Documento di origine
☆ ☆ ☆
L’attività internazionale ed il Campo Internazionale a La Vela

La presenza del Professor Giorgio La Pira tra i giovani dell’Opera ha esercitato una notevole influenza nell’allargare l’orizzonte della loro formazione e approfondire i contenuti delle loro attività: tutta l’attività internazionale dell’Opera, da Pino Arpioni fortemente voluta e tenacemente portata avanti negli anni, ha certamente nel pensiero e nell’azione del professore il suo punto di riferimento.

L’impegno per l’unità dei popoli e delle nazioni trova il suo presupposto nel cammino di unità della Chiesa: da qui una particolare sensibilità per il cammino ecumenico, vissuto in particolare nell’incontro fra giovani.

E’ proprio dalla dimensione ecumenica, dunque, che parte questo importante aspetto del servizio educativo dell’Opera. 

Nel novembre 1979 con il viaggio a Londra, guidato dal Card. Giovanni Benelli, Arcivescovo di Firenze, si aprirono i rapporti con la Chiesa Anglicana: vi fu l’incontro con l’Arcivescovo di Canterbury e la comunità della Chiesa Universitaria del Cristo Re di Londra ospitò una Liturgia ecumenica. Dall’anno successivo, l’Opera per alcuni anni ospitò a La Vela i giovani anglicani.

Già da queste prime esperienze emergono gli elementi essenziali anche di tutto il cammino successivo: l’unità si costruisce anzitutto con l’incontro e nell’amicizia.
☆ ☆ ☆
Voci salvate
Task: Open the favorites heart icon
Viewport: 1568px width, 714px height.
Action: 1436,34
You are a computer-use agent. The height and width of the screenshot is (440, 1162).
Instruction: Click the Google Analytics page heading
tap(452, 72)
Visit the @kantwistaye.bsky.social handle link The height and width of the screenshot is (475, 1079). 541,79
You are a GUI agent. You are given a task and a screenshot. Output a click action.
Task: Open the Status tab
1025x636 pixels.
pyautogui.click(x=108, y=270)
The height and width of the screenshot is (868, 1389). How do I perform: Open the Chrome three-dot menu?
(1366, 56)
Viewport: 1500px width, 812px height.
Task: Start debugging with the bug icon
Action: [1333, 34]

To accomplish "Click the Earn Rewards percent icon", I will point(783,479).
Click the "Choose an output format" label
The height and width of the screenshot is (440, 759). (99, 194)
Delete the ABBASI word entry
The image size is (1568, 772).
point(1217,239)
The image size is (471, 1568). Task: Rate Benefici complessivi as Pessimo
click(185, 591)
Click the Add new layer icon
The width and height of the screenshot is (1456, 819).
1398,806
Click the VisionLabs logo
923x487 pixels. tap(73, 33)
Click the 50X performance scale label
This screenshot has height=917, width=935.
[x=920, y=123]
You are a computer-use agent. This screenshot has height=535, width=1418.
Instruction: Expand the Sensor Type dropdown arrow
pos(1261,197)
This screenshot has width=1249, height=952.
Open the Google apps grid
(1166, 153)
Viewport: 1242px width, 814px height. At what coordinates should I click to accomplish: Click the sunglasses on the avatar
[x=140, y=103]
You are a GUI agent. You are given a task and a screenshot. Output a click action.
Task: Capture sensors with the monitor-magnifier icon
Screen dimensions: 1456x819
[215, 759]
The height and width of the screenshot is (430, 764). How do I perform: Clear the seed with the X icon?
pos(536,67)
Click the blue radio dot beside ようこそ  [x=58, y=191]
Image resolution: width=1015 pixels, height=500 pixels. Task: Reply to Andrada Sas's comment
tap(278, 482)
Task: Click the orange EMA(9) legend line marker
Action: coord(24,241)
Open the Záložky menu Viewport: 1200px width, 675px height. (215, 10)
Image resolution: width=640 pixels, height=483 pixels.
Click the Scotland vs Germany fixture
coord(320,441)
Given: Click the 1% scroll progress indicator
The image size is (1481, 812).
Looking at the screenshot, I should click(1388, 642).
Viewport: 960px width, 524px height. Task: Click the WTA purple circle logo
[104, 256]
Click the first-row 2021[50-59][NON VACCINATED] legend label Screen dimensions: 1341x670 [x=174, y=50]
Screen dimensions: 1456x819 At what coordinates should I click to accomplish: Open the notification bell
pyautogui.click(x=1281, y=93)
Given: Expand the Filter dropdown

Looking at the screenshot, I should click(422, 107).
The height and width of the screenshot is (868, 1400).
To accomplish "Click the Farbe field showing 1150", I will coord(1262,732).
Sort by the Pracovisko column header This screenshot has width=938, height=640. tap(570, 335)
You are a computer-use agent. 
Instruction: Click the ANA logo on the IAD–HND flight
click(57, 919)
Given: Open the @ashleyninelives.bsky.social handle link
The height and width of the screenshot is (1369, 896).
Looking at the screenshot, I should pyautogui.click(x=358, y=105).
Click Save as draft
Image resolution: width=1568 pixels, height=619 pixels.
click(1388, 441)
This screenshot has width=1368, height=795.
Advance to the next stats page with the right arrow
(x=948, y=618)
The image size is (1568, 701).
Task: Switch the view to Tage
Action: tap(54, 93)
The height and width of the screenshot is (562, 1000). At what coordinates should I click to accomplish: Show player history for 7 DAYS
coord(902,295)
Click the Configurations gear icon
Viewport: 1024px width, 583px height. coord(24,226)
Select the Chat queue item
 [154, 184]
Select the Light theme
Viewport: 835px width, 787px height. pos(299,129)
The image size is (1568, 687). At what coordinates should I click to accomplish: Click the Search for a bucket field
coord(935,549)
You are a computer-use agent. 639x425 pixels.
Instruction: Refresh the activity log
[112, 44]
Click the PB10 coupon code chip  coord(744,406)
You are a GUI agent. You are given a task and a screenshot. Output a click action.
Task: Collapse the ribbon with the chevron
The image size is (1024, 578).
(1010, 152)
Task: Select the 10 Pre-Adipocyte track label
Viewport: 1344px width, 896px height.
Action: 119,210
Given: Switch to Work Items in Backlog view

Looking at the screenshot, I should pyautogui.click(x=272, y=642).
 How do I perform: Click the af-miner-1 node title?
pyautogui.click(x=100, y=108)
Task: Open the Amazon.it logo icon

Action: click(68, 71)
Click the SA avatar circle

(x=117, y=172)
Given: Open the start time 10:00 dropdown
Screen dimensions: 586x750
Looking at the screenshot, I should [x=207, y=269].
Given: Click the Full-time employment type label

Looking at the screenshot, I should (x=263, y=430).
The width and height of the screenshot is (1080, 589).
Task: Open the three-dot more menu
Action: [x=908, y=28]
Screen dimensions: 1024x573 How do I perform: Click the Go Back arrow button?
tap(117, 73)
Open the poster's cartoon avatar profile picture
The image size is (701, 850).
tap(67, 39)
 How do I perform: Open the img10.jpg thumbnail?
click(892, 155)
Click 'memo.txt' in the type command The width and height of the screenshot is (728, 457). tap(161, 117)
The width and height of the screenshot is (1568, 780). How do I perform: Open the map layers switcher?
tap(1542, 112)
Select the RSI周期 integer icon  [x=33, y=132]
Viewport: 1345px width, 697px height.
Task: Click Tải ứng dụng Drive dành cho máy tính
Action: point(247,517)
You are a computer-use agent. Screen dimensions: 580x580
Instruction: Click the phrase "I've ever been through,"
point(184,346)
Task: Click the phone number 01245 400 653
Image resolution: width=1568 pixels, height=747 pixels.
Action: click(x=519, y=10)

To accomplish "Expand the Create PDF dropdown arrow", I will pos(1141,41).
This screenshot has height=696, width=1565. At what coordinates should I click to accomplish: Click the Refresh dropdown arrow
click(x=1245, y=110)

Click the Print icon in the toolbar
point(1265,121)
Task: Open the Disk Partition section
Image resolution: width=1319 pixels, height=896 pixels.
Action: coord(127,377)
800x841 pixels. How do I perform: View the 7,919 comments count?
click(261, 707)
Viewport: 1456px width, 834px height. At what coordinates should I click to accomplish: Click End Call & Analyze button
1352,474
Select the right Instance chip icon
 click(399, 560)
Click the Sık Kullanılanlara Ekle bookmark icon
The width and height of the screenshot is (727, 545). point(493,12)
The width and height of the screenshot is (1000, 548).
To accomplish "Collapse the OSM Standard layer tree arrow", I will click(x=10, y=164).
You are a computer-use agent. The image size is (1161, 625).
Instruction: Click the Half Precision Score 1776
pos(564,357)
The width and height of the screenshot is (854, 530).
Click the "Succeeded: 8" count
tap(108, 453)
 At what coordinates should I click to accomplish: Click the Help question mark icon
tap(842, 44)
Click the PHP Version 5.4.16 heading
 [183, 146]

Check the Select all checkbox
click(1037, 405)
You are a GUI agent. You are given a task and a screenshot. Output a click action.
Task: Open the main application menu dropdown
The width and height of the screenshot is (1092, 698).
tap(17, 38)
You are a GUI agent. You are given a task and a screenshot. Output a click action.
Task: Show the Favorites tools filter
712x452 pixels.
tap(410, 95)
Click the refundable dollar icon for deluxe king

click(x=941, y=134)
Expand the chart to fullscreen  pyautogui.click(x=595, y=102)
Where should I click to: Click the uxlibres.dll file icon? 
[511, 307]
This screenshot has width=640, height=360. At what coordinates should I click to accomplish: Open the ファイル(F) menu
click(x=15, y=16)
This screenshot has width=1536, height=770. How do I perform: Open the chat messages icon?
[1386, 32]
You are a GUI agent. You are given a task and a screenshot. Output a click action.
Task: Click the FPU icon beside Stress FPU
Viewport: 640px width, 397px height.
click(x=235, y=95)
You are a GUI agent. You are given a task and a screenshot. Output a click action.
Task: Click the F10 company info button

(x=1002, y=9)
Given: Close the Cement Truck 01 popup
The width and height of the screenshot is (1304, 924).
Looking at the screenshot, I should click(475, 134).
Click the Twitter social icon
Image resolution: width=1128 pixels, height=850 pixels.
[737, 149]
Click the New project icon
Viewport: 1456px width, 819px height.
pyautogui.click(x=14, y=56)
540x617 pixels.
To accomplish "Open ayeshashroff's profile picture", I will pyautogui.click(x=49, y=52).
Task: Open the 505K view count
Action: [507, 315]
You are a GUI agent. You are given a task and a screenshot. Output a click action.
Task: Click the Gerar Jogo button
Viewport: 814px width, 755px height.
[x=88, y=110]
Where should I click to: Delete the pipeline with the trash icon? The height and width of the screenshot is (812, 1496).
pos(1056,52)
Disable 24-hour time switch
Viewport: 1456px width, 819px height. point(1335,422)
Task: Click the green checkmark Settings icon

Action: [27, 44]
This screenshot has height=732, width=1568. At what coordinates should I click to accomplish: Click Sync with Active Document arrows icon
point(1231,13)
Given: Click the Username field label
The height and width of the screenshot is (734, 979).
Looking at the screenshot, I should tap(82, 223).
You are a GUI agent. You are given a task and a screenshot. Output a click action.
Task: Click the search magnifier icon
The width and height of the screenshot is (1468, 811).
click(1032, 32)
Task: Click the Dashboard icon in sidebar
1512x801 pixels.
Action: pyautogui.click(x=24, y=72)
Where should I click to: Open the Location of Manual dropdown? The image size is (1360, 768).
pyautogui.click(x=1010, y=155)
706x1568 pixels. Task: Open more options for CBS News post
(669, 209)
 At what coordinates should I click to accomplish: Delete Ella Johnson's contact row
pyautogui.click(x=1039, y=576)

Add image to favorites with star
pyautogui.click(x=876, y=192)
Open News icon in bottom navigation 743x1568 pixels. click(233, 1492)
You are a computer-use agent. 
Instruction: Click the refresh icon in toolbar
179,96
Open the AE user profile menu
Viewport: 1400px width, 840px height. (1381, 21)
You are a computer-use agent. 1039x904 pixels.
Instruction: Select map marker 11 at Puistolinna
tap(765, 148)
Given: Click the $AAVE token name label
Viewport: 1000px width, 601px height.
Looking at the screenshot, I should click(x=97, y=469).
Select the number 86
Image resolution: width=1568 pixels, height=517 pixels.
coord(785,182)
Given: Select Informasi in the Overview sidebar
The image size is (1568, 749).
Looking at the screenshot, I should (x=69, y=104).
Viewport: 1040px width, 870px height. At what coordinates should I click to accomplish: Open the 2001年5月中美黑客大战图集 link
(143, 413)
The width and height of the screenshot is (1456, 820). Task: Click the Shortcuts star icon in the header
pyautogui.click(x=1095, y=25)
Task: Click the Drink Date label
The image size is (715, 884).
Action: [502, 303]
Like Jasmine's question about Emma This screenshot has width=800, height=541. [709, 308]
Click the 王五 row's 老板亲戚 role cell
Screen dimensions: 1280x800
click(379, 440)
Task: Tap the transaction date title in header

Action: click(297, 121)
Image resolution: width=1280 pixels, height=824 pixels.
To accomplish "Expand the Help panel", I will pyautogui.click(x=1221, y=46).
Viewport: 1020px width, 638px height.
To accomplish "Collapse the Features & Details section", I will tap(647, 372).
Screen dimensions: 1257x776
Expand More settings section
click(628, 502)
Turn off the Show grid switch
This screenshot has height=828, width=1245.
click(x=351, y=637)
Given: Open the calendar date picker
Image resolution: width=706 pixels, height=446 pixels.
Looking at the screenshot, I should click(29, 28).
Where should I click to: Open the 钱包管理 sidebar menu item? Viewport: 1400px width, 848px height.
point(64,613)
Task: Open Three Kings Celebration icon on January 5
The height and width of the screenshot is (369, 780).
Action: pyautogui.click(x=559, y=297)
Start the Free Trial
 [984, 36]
☆ ☆ ☆
Compiti ed esercizi
a – Elenchi tutte le persone che il testo sull'attività internazionale dell'Opera indica per nome.
b – Trascriva fedelmente dal testo sull'attività internazionale dell'Opera il passo che comincia con le parole "La presenza del" e si chiude con "nell’incontro fra giovani.".
I record non occorrono per lo svolgimento di quanto richiesto.

Compiti svolti
a – Giorgio La Pira, Pino Arpioni, Giovanni Benelli

b –
La presenza del Professor Giorgio La Pira tra i giovani dell’Opera ha esercitato una notevole influenza nell’allargare l’orizzonte della loro formazione e approfondire i contenuti delle loro attività: tutta l’attività internazionale dell’Opera, da Pino Arpioni fortemente voluta e tenacemente portata avanti negli anni, ha certamente nel pensiero e nell’azione del professore il suo punto di riferimento.

L’impegno per l’unità dei popoli e delle nazioni trova il suo presupposto nel cammino di unità della Chiesa: da qui una particolare sensibilità per il cammino ecumenico, vissuto in particolare nell’incontro fra giovani.